Еще один вариант речевого жанра, часто представлявшийся в живописи (и имеющий прямые аналоги в литературном жанре «сценки» – например, у Н.А. Лейкина) – это поздравление (работы Владимира Маковского, Григория Мясоедова, Владимира Пчелина). 

К числу «первичных» (по Бахтину) жанров, изображавшихся художниками, можно отнести, например, требование, как на картине Владимира Маковского «Две матери. Мать приемная и мать родная». Важную роль здесь играет название: без указания на «роли» двух женщин картина останется неясной: по мимике и жестам персонажей зритель понимает, что видит конфликт, но без авторского пояснения не может понять причины и предугадать его последствия – то есть вообразить прошлое и будущее (соответственно, в таком случае и избранный художником момент не воспринимается как продуктивный). Если зрителю известно об «образах» автора и адресата (родная и приемная матери), то становится очевидными и предмет их разговора – судьба ребенка, и содержание – вероятно, что родная мать мальчика требует от приемных родителей либо вернуть ей сына, либо предоставить ей большой откуп. Прошлое и будущее также проясняются – знание исторического контекста уточняет некоторые детали. По законам, которые действовали на момент работы художника над картиной, усыновить ребенка могли только лица, достигшие тридцатилетнего возраста и не имеющие собственных детей. Вероятно, что приемные родители мальчика прожили в браке много лет и, не имея родных сыновей и дочерей, решились усыновить ребенка из воспитательного дома (если предположить, что это дворянская семья, то можно вообразить и бюрократические трудности, которые пришлось преодолеть мужу и жене, чтобы стать приемными родителями: дворяне могли усыновить ребенка только в судебном порядке). При этом юридически крестьянка оставалась матерью мальчика. Допустить, что крестьянка – мошенница и бумага в ее руках (вероятно, выписка из метрической книги) – подделка, трудно: с 1891 года детей принимали в воспитательные дома только в том случае, если родители предоставляли все необходимые бумаги, доказывающие родство. В таком случае приемные отец и мать мальчика могут только откупиться от крестьянки, но спокойствие семьи уже нарушено.

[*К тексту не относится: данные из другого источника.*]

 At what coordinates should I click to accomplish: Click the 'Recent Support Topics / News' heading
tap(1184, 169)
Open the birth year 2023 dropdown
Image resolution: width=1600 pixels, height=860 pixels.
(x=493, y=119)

К числу частотных в русской живописи относится ряд первичных и вторичных жанров: увещания, выговора, просьбы, требования, знакомства, застольной беседы, разговора во время карточной игры. Каждый из них до определенной степени поддается описанию средствами жанрологии. Заметим, что во всех этих случаях важнейшую роль в правильной интерпретации происходящего играет название, выполняющее роль сокращенной «программы» картины. 

Однако можно выделить еще один, второй уровень изображенной коммуникации, выходящий за рамки описательных возможностей теории речевых жанров. Рассмотрим картину Николая Касаткина «Соперницы» (1890). Она изображает двух деревенских девушек, возвращающихся от колодца домой с полными ведрами. Название указывает на их отношения – соперничество по отношению к одному и тому же молодому человеку (скорее всего – к студенту в шинели и фуражке, изображенному на заднем плане). Однако разговор, который они ведут, может вовсе не касаться именно этих отношений и иметь нейтральный или отвлеченный характер – особенно в случае, если они, следуя определенным правилам этикета, скрывают свои чувства. Эти чувства выдает визуальный ряд – выражения их лиц и жесты (девушка в синем платке подталкивает соперницу локтем), но на причину вражды указывает только название. Таким образом, несмотря на то что художник, оставаясь верным своему методу, изображает коммуникативную ситуацию, концепция ближайшего коммуникативного прошлого и будущего оказывается размытой и не вписывается в какой бы то ни было речевой жанр. Иначе можно сказать, что в таких случаях фантазия рецепиента получает бóльшую свободу, чем на предыдущих двух уровнях, и интерпретатор может «вчитывать» в картину самое разное словесное наполнение. Однако при этом образуется – как это было в пьесах Чехова – особое «подводное течение», когда за внешне нейтральным разговором зритель чувствует напряженное драматическое содержание. Появление подобных «картин с настроением» в конце XIX века, очевидно, коррелировало с процессами признания «настроения» явлением, оправдывающим существование «безыдейных», по меркам старой социологической критики, литературных произведений. 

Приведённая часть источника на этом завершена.